Exercise training attenuates placental ischemia-induced hypertension and angiogenic imbalance in the rat

Jeffrey S Gilbert, Christopher T Banek, Ashley J Bauer, Anne Gingery, Karen Needham
Hypertension 2012, 60 (6): 1545-51
An imbalance between proangiogenic (vascular endothelial growth factor) and antiangiogenic (soluble fms-like tyrosine kinase 1) factors plays an important role in hypertension associated with reduced uteroplacental perfusion (RUPP). Exercise has been shown to stimulate proangiogenic factors, such as vascular endothelial growth factor, in both the pregnant and nonpregnant state; thus, we hypothesized that exercise training would attenuate both angiogenic imbalance and hypertension attributed to RUPP. Four groups of animals were studied, RUPP and normal pregnant controls and normal pregnant and RUPP+exercise training.
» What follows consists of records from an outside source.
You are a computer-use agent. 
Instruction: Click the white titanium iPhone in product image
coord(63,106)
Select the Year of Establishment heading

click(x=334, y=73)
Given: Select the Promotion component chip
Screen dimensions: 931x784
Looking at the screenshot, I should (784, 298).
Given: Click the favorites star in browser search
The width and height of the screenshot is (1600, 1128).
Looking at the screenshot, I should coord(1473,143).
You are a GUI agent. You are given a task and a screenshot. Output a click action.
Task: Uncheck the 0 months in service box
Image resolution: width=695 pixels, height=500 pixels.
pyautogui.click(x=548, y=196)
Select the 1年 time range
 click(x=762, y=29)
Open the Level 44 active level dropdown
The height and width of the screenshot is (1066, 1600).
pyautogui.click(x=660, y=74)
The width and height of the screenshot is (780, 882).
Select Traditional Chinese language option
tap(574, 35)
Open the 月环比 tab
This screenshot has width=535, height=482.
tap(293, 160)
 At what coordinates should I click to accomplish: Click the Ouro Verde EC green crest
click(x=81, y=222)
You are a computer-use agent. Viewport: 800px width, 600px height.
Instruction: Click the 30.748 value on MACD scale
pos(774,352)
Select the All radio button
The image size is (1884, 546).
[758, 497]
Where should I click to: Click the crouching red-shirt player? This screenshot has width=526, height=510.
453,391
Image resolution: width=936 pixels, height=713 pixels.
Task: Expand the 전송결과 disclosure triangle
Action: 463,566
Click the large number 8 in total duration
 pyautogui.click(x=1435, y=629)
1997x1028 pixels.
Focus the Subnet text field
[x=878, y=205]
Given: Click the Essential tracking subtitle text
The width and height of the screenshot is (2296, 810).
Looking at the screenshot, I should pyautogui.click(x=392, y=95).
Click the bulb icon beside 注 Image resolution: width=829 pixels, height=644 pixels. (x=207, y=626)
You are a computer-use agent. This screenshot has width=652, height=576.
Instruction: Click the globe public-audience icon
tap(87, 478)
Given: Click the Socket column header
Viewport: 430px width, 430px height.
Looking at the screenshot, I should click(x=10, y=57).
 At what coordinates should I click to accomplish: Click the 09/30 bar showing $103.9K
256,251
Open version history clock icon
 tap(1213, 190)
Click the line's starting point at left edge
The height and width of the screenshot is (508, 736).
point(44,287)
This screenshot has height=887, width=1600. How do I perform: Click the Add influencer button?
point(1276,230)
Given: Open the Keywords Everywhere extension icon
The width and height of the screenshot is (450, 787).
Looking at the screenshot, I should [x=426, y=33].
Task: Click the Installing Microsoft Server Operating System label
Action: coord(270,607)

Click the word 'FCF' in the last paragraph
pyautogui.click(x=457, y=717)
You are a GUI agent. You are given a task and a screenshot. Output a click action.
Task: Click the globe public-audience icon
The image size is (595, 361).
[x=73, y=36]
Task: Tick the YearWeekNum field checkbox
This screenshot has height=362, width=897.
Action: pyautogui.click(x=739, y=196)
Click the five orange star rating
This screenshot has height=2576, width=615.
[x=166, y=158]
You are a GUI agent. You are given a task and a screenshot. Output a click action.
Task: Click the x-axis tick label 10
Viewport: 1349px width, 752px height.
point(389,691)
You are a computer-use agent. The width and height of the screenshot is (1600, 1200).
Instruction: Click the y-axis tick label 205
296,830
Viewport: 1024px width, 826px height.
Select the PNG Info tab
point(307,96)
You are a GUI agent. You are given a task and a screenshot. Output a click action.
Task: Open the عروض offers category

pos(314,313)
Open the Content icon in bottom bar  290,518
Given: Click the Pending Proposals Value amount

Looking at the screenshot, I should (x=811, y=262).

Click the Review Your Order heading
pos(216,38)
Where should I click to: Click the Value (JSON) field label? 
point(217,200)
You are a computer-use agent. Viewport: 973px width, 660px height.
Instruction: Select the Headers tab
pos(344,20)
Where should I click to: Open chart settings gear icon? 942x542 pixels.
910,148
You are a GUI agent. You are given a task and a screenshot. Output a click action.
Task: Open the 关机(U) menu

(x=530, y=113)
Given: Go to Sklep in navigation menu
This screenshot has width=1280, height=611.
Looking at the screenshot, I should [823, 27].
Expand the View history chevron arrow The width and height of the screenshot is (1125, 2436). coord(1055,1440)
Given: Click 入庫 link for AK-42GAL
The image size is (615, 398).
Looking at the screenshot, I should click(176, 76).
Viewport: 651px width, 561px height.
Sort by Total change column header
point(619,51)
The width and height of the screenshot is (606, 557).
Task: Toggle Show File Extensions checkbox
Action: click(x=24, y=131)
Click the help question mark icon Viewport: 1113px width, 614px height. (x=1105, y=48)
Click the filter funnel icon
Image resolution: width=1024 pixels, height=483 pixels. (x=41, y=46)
Exercise training attenuated RUPP-induced hypertension (P<0.05), decreased soluble fms-like tyrosine kinase 1 (P<0.05), increased VEGF (P<0.05), and elevated the soluble fms-like tyrosine kinase 1:vascular endothelial growth factor ratio. The positive effects of exercise on angiogenic balance in the RUPP rats were confirmed by restoration (P<0.05) of the RUPP-induced decrease in endothelial tube formation in human umbilical vascular endothelial cells treated with serum from each of the experimental groups. Placental prolyl hydroxylase 1 was increased (P<0.05) in RUPP+exercise training rats. Decreased trolox equivalent antioxidant capacity in the placenta, amniotic fluid, and kidney of the RUPP rats was reversed by exercise. RUPP-induced increase in renal thiobarbituric acid reactive species was attenuated by exercise. The present data show that exercise training before and during pregnancy attenuates placental ischemia-induced hypertension, angiogenic imbalance, and oxidative stress in the RUPP rat and reveals that increased prolyl hydroxylase 1 is associated with decreased soluble fms-like tyrosine kinase 1, thus revealing several potential pathways for exercise training to mitigate the effects of placental ischemia-induced hypertension. Lastly, the present study demonstrates that exercise training may be a useful approach to attenuate the development of placental ischemia-induced hypertension during pregnancy.